Directions for this task — Set the data down once more, in full and exactly.

Data records —
•••

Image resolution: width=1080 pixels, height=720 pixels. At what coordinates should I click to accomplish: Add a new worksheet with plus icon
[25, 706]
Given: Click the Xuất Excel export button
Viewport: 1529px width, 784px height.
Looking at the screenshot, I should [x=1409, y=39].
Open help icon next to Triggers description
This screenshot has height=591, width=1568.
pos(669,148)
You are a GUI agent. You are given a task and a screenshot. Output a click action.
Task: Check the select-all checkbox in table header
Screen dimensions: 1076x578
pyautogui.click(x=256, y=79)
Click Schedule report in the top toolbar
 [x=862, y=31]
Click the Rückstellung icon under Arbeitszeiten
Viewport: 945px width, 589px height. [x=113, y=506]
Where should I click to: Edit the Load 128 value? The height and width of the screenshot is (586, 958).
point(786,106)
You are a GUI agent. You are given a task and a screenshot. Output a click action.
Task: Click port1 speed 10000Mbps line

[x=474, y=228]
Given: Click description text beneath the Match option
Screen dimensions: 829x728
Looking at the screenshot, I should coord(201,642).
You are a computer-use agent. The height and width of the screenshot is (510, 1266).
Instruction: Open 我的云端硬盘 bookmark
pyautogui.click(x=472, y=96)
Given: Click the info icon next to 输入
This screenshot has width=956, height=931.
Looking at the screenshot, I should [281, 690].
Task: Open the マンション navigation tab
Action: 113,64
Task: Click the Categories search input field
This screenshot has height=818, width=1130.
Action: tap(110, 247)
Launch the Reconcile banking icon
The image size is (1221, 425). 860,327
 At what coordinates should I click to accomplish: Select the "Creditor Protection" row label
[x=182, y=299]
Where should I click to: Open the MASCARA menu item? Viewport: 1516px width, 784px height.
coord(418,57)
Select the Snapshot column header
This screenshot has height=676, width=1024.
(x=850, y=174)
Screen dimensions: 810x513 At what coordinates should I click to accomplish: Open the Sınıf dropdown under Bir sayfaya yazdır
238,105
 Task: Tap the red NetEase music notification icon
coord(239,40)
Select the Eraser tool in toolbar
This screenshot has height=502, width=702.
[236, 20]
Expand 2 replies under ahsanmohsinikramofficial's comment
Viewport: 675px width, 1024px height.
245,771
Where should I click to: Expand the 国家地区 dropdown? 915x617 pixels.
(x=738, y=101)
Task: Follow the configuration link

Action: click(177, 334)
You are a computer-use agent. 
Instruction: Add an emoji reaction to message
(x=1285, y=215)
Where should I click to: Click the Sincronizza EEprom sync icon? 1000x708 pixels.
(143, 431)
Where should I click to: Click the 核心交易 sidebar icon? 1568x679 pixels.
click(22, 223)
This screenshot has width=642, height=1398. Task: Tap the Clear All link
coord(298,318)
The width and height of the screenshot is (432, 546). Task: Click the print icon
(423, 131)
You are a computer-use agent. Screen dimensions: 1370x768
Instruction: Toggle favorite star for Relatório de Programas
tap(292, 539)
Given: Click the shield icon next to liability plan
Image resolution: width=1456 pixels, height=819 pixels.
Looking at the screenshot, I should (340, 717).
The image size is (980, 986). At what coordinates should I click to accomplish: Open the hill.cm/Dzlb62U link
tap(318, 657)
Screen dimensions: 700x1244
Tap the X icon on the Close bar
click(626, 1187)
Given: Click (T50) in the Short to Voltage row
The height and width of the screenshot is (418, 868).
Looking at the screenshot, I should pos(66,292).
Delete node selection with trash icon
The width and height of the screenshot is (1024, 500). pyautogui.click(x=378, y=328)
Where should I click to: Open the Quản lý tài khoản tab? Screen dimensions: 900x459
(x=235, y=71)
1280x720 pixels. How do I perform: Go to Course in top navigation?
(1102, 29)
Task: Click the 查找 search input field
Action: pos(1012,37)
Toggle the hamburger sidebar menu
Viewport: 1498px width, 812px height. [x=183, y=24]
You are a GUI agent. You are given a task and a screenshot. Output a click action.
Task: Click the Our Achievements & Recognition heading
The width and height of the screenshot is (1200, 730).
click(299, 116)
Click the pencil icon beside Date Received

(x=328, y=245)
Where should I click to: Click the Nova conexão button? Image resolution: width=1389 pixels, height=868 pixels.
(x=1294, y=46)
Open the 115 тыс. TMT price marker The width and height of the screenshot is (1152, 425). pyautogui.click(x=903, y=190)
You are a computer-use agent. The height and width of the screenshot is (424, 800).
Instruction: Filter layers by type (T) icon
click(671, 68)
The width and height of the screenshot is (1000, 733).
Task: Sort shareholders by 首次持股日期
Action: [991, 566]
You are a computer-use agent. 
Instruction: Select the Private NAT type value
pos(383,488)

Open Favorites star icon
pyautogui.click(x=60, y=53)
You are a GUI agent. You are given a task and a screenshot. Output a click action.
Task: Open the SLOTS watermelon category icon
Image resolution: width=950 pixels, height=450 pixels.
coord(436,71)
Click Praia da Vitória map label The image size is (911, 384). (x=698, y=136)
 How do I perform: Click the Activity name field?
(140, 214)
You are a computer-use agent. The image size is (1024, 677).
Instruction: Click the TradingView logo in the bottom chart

•••

Problem solution —
Image resolution: width=1080 pixels, height=720 pixels. At what coordinates should I click to accomplish: Add a new worksheet with plus icon
[25, 706]
Given: Click the Xuất Excel export button
Viewport: 1529px width, 784px height.
Looking at the screenshot, I should [x=1409, y=39].
Open help icon next to Triggers description
This screenshot has height=591, width=1568.
pos(669,148)
You are a GUI agent. You are given a task and a screenshot. Output a click action.
Task: Check the select-all checkbox in table header
Screen dimensions: 1076x578
pyautogui.click(x=256, y=79)
Click Schedule report in the top toolbar
 [x=862, y=31]
Click the Rückstellung icon under Arbeitszeiten
Viewport: 945px width, 589px height. [x=113, y=506]
Where should I click to: Edit the Load 128 value? The height and width of the screenshot is (586, 958).
point(786,106)
You are a GUI agent. You are given a task and a screenshot. Output a click action.
Task: Click port1 speed 10000Mbps line

[x=474, y=228]
Given: Click description text beneath the Match option
Screen dimensions: 829x728
Looking at the screenshot, I should coord(201,642).
You are a computer-use agent. The height and width of the screenshot is (510, 1266).
Instruction: Open 我的云端硬盘 bookmark
pyautogui.click(x=472, y=96)
Given: Click the info icon next to 输入
This screenshot has width=956, height=931.
Looking at the screenshot, I should [281, 690].
Task: Open the マンション navigation tab
Action: 113,64
Task: Click the Categories search input field
This screenshot has height=818, width=1130.
Action: tap(110, 247)
Launch the Reconcile banking icon
The image size is (1221, 425). 860,327
 At what coordinates should I click to accomplish: Select the "Creditor Protection" row label
[x=182, y=299]
Where should I click to: Open the MASCARA menu item? Viewport: 1516px width, 784px height.
coord(418,57)
Select the Snapshot column header
This screenshot has height=676, width=1024.
(x=850, y=174)
Screen dimensions: 810x513 At what coordinates should I click to accomplish: Open the Sınıf dropdown under Bir sayfaya yazdır
238,105
 Task: Tap the red NetEase music notification icon
coord(239,40)
Select the Eraser tool in toolbar
This screenshot has height=502, width=702.
[236, 20]
Expand 2 replies under ahsanmohsinikramofficial's comment
Viewport: 675px width, 1024px height.
245,771
Where should I click to: Expand the 国家地区 dropdown? 915x617 pixels.
(x=738, y=101)
Task: Follow the configuration link

Action: click(177, 334)
You are a computer-use agent. 
Instruction: Add an emoji reaction to message
(x=1285, y=215)
Where should I click to: Click the Sincronizza EEprom sync icon? 1000x708 pixels.
(143, 431)
Where should I click to: Click the 核心交易 sidebar icon? 1568x679 pixels.
click(22, 223)
This screenshot has width=642, height=1398. Task: Tap the Clear All link
coord(298,318)
The width and height of the screenshot is (432, 546). Task: Click the print icon
(423, 131)
You are a computer-use agent. Screen dimensions: 1370x768
Instruction: Toggle favorite star for Relatório de Programas
tap(292, 539)
Given: Click the shield icon next to liability plan
Image resolution: width=1456 pixels, height=819 pixels.
Looking at the screenshot, I should (340, 717).
The image size is (980, 986). At what coordinates should I click to accomplish: Open the hill.cm/Dzlb62U link
tap(318, 657)
Screen dimensions: 700x1244
Tap the X icon on the Close bar
click(626, 1187)
Given: Click (T50) in the Short to Voltage row
The height and width of the screenshot is (418, 868).
Looking at the screenshot, I should pos(66,292).
Delete node selection with trash icon
The width and height of the screenshot is (1024, 500). pyautogui.click(x=378, y=328)
Where should I click to: Open the Quản lý tài khoản tab? Screen dimensions: 900x459
(x=235, y=71)
1280x720 pixels. How do I perform: Go to Course in top navigation?
(1102, 29)
Task: Click the 查找 search input field
Action: pos(1012,37)
Toggle the hamburger sidebar menu
Viewport: 1498px width, 812px height. [x=183, y=24]
You are a GUI agent. You are given a task and a screenshot. Output a click action.
Task: Click the Our Achievements & Recognition heading
The width and height of the screenshot is (1200, 730).
click(299, 116)
Click the pencil icon beside Date Received

(x=328, y=245)
Where should I click to: Click the Nova conexão button? Image resolution: width=1389 pixels, height=868 pixels.
(x=1294, y=46)
Open the 115 тыс. TMT price marker The width and height of the screenshot is (1152, 425). pyautogui.click(x=903, y=190)
You are a computer-use agent. The height and width of the screenshot is (424, 800).
Instruction: Filter layers by type (T) icon
click(671, 68)
The width and height of the screenshot is (1000, 733).
Task: Sort shareholders by 首次持股日期
Action: [991, 566]
You are a computer-use agent. 
Instruction: Select the Private NAT type value
pos(383,488)

Open Favorites star icon
pyautogui.click(x=60, y=53)
You are a GUI agent. You are given a task and a screenshot. Output a click action.
Task: Open the SLOTS watermelon category icon
Image resolution: width=950 pixels, height=450 pixels.
coord(436,71)
Click Praia da Vitória map label The image size is (911, 384). (x=698, y=136)
 How do I perform: Click the Activity name field?
(140, 214)
You are a computer-use agent. The image size is (1024, 677).
Instruction: Click the TradingView logo in the bottom chart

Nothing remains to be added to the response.